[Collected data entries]
- - -
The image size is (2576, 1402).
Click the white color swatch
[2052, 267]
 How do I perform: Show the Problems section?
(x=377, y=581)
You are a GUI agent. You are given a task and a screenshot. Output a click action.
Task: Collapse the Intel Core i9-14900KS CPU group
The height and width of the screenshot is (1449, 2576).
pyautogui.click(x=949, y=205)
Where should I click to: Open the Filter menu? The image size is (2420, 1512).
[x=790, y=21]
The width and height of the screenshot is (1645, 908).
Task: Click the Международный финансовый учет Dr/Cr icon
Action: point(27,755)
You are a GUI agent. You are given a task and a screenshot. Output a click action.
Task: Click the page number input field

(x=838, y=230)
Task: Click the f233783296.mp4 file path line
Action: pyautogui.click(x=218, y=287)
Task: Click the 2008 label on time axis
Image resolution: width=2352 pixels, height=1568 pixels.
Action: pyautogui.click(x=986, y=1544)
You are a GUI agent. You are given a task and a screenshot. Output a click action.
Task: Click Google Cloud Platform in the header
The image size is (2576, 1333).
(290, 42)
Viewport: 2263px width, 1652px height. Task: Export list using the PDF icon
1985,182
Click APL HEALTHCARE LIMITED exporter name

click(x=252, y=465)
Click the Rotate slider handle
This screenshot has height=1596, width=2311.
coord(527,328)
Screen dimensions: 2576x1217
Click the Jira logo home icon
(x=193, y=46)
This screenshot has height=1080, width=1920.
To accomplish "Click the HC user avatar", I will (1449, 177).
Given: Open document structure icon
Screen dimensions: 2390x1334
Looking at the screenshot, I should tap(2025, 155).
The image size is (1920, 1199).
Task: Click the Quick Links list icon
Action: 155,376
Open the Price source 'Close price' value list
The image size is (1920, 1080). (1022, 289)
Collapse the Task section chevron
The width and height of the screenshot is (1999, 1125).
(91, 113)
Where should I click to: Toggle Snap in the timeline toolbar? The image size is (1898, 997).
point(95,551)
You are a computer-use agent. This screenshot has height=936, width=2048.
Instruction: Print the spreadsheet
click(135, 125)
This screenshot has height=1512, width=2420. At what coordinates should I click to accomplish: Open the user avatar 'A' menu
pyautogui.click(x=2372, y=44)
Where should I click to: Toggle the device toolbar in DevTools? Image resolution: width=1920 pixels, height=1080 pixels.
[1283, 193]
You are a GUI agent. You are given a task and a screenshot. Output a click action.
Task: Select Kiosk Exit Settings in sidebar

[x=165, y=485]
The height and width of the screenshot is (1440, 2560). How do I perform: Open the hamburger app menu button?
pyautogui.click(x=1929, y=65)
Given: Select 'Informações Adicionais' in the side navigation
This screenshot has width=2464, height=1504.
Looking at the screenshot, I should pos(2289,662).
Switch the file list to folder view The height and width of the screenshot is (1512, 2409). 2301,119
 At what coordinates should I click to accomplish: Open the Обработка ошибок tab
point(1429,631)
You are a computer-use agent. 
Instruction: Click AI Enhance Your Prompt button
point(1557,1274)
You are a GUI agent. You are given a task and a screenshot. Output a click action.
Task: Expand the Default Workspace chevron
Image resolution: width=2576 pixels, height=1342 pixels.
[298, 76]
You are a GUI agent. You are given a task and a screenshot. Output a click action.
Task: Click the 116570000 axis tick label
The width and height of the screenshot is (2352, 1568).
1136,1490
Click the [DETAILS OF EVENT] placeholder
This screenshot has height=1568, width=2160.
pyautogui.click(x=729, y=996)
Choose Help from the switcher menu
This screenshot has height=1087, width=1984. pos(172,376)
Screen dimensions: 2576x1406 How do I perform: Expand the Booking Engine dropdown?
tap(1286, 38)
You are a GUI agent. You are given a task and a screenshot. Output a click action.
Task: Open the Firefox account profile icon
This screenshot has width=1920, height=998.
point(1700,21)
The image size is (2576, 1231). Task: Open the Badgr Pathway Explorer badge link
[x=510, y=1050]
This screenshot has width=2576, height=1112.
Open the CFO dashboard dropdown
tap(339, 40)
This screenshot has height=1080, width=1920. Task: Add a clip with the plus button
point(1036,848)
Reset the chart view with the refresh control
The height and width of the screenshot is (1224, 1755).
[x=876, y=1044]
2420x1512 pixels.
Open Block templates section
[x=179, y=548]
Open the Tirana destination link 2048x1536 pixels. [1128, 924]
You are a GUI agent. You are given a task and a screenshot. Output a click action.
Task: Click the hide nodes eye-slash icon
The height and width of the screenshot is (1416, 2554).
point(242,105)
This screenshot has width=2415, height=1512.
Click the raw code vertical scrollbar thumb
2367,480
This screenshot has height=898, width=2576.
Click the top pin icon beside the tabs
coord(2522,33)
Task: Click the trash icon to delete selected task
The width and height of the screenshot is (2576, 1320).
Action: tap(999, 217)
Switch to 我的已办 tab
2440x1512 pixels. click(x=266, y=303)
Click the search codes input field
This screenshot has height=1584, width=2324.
- - -
=== About this exercise ===
Find the lines above that contain the word "label" and copy each one.

=== Answer to this problem ===
Task: Click the 2008 label on time axis
Task: Click the 116570000 axis tick label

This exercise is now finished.